*** Opening of DATA SECTION ***
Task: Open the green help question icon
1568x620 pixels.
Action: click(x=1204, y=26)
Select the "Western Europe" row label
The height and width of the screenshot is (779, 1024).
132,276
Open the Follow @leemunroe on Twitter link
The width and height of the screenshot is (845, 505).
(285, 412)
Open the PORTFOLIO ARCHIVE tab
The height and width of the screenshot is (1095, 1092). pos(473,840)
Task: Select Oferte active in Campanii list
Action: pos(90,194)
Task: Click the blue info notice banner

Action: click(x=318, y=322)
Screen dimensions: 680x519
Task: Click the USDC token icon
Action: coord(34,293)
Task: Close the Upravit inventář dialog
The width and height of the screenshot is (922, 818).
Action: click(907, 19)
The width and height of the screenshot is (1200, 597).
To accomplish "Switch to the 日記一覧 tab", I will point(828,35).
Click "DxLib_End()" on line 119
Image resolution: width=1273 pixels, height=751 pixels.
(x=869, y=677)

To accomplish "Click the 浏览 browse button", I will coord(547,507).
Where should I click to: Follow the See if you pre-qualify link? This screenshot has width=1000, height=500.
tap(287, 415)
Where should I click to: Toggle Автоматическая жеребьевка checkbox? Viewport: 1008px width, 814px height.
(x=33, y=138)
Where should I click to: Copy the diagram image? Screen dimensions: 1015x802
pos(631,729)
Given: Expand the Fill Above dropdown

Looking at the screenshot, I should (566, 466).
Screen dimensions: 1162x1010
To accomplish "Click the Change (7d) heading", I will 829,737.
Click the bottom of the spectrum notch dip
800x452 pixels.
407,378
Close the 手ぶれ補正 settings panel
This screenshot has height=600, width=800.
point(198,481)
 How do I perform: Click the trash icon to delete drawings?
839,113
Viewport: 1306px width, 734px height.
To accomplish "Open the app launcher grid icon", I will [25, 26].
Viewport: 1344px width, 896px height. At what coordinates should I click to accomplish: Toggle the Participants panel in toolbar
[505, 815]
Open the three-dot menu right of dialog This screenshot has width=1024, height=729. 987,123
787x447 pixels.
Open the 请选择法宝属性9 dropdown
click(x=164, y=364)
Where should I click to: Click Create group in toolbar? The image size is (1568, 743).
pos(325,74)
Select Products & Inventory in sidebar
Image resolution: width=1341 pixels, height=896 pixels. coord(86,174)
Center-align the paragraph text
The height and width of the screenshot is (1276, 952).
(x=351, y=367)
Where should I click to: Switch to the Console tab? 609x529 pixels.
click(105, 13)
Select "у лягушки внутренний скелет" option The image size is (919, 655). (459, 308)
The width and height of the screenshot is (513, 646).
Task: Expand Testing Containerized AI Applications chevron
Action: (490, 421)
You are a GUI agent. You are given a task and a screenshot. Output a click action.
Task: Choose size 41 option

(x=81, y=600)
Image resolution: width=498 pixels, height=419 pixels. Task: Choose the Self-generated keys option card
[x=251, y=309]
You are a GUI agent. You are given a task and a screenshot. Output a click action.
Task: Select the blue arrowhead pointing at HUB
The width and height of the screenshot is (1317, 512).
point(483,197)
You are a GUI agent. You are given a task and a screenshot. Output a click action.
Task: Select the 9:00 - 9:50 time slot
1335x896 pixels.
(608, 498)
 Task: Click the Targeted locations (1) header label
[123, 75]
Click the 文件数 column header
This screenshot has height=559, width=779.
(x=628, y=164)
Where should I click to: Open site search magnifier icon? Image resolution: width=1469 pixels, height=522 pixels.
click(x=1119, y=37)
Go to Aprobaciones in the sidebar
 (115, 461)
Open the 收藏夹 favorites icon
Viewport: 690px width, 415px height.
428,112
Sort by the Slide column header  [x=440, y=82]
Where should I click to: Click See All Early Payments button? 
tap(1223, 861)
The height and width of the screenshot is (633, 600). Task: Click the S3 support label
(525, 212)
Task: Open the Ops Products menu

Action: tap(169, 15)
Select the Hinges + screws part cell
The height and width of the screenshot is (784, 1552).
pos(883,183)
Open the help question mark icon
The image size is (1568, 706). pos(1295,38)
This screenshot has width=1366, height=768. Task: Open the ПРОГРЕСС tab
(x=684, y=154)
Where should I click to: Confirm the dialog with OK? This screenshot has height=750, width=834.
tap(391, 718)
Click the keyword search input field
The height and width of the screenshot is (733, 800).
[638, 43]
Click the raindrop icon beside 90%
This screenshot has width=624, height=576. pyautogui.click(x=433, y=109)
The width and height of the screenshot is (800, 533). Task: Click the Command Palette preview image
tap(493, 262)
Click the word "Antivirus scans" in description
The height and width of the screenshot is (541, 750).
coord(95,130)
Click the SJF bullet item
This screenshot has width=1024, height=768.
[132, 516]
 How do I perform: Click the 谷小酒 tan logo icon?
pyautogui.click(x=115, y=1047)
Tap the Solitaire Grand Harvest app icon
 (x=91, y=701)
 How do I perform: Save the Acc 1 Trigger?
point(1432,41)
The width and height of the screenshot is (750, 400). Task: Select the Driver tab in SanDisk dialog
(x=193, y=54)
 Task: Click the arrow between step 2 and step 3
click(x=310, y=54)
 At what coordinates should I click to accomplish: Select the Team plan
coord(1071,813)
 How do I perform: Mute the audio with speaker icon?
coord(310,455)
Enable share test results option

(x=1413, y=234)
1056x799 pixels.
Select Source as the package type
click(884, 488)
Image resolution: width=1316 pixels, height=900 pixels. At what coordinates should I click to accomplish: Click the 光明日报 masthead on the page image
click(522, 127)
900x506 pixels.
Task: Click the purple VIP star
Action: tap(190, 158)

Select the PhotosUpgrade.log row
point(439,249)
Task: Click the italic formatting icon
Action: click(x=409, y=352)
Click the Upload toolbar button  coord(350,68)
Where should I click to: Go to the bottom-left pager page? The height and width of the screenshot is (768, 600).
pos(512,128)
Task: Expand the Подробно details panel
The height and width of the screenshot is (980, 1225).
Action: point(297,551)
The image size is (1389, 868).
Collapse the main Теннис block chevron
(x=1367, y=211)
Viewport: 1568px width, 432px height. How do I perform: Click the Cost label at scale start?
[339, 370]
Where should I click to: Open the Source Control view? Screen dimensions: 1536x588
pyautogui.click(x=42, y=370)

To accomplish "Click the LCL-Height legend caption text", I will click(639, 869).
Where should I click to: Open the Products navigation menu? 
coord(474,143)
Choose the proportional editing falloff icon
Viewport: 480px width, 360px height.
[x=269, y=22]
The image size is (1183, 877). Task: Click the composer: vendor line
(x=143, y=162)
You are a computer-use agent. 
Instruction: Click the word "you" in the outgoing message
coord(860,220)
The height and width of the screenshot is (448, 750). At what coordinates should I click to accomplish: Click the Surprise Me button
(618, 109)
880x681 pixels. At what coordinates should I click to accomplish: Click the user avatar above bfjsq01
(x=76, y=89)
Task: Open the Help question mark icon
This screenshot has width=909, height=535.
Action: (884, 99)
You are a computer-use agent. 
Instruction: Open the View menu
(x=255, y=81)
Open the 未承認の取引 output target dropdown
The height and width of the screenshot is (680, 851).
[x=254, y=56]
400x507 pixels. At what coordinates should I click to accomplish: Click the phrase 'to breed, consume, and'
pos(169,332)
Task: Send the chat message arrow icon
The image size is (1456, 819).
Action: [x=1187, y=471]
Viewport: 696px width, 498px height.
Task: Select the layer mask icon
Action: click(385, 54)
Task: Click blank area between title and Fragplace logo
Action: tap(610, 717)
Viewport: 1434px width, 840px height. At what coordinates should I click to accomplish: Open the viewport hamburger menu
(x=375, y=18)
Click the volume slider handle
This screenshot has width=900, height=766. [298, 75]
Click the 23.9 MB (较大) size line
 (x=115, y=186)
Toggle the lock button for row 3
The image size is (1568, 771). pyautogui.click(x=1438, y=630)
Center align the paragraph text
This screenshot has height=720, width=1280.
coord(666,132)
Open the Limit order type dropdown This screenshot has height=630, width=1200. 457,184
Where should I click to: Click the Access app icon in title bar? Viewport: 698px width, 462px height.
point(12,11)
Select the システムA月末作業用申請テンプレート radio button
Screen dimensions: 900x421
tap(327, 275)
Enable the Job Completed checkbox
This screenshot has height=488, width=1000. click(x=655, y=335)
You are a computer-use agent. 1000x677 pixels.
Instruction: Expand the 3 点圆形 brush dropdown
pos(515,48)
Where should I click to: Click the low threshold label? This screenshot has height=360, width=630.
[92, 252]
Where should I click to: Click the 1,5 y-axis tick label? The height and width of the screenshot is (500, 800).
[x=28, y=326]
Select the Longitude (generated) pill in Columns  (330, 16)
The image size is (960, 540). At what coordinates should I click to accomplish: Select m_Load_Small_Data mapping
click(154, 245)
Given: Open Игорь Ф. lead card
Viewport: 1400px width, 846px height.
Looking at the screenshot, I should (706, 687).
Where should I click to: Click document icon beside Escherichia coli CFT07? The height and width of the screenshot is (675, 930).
*** Close of DATA SECTION ***
> _ACTIVITY_:
Lines after the one containing "Task: Close the Upravit inventář dialog" are not wanted; repeat exactly each line above from the first up to and including it.

> _THE ANSWER_:
Task: Open the green help question icon
1568x620 pixels.
Action: click(x=1204, y=26)
Select the "Western Europe" row label
The height and width of the screenshot is (779, 1024).
132,276
Open the Follow @leemunroe on Twitter link
The width and height of the screenshot is (845, 505).
(285, 412)
Open the PORTFOLIO ARCHIVE tab
The height and width of the screenshot is (1095, 1092). pos(473,840)
Task: Select Oferte active in Campanii list
Action: pos(90,194)
Task: Click the blue info notice banner

Action: click(x=318, y=322)
Screen dimensions: 680x519
Task: Click the USDC token icon
Action: coord(34,293)
Task: Close the Upravit inventář dialog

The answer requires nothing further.